The project 58181 was developed by State Research and Design Shipbuilding Center on the basis of the s in 2015. However, it was refined during construction. The first contract was signed in 2016.
On September 4, 2018, the first launching ceremony for the first boat of the first series was held. The boat was already built on a revised project, which received new project number 58503 and the code «Centaur-LK». On September 20, the second boat of the series was launched. On November 19, 2018, newly built assault boats arrived to Odessa to continue testing. The top speed of 50 knots is achieved by a pair of New Zealand-made Hamilton Jet water jet propulsion engines and can stay at sea for a maximum of five days. The class is armed with two remote weapon stations with 12.7 mm high-caliber machine guns and a 40-mm rocket launcher. The boats also feature two 80-mm rocket-launch systems.
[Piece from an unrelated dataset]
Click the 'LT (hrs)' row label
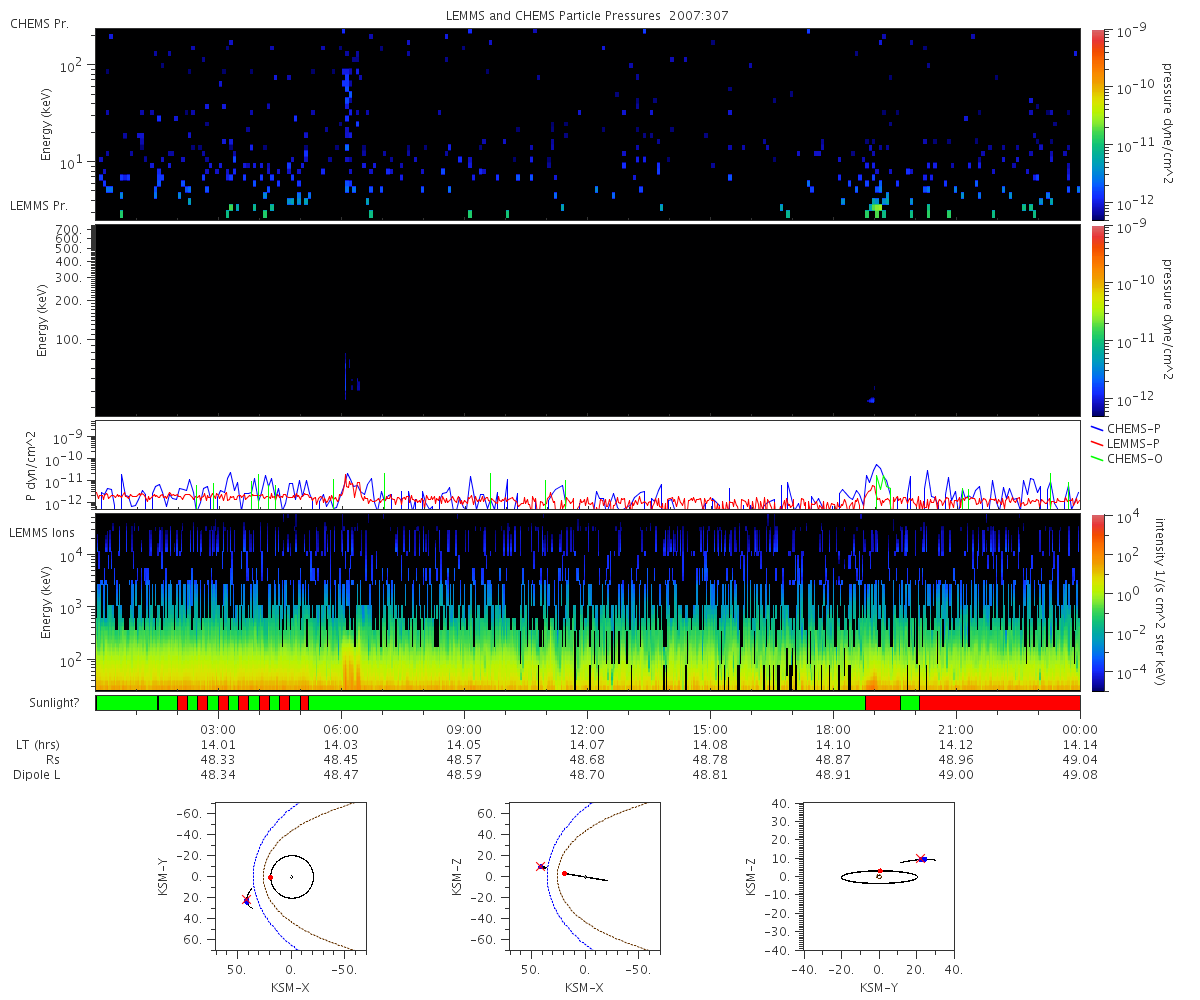 [x=39, y=745]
Failure of the first two units of «Centaur-LK» led to a criminal conviction, the halting of construction of future units (besides the third), and the Ukrainian Navy's decision not to include the first two craft in its active combat fleet. As of 6 February 2022, they had not yet joined its active combat fleet. Between then and April 2022, according to Taras Chmut's reporting, they were accepted into active service.

== Deployment ==
On 8 May 2022, Russian Defence Ministry claimed, that the lead vessel of the class, DSHK-1 Stanislav, was destroyed near the Russian-controlled Snake Island. In November 2022, the sinking was confirmed by Ukrainian Pravda and Dumskaya.
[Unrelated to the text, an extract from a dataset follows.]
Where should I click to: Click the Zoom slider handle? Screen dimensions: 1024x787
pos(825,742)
A Centaur-LK boat was damaged in port by a Russian missile strike and is currently awaiting repair.

== Vessels ==

| Name | Producer | Hull Number | Pennant Number | Laid Down | Launched | Commissioned | Fleet | Homeport | Status |
|---|---|---|---|---|---|---|---|---|---|
| DSHK-1 Stanislav | Kuznya na Rybalskomu | 01032 |  | 28 December 2016 | 14 September 2018 | 2019 | Ukrainian Navy |  | Sunk by Russia on 7 May 2022 |
| DSHK-2 Malyn | Kuznya na Rybalskomu | 01033 |  | 28 December 2016 | 20 September 2018 | 2019 | Ukrainian Navy |  | Active |
| DSHK-3 | Kuznya na Rybalskomu | 01037 |  | 8 February 2019 |  |  | Ukrainian Navy |  | Under construction |
| DSHK-4 | Kuznya na Rybalskomu |  |  |  |  |  | Ukrainian Navy |  | Planned in 2019, but plans of construction halted |
|  | Kuznya na Rybalskomu |  |  |  |  |  | Ukrainian Navy |  | Planned in 2019, but plans of construction halted |
|  | Kuznya na Rybalskomu |  |  |  |  |  | Ukrainian Navy |  | Planned in 2019, but plans of construction halted |
|  | Kuznya na Rybalskomu |  |  |  |  |  | Ukrainian Navy |  | Planned in 2020, but plans of construction halted |
|  | Kuznya na Rybalskomu |  |  |  |  |  | Ukrainian Navy |  | Planned in 2020, but plans of construction halted |

==Gallery==

Project number 58503 «Centaur-LK»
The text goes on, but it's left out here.